• _Exercise description_
Update the rows below by changing "image size" to "screen size" wherever it occurs, and leave everything else unchanged.

• _Extracted entries_
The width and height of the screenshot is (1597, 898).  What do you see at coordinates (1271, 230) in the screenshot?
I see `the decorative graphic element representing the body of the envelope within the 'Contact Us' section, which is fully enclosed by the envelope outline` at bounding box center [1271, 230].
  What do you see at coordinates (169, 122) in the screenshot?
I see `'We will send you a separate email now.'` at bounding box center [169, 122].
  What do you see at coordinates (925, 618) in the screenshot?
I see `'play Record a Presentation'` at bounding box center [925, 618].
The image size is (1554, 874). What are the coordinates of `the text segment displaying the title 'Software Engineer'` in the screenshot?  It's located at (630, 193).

• _Correct response_
The width and height of the screenshot is (1597, 898).  What do you see at coordinates (1271, 230) in the screenshot?
I see `the decorative graphic element representing the body of the envelope within the 'Contact Us' section, which is fully enclosed by the envelope outline` at bounding box center [1271, 230].
  What do you see at coordinates (169, 122) in the screenshot?
I see `'We will send you a separate email now.'` at bounding box center [169, 122].
  What do you see at coordinates (925, 618) in the screenshot?
I see `'play Record a Presentation'` at bounding box center [925, 618].
The screen size is (1554, 874). What are the coordinates of `the text segment displaying the title 'Software Engineer'` in the screenshot?  It's located at (630, 193).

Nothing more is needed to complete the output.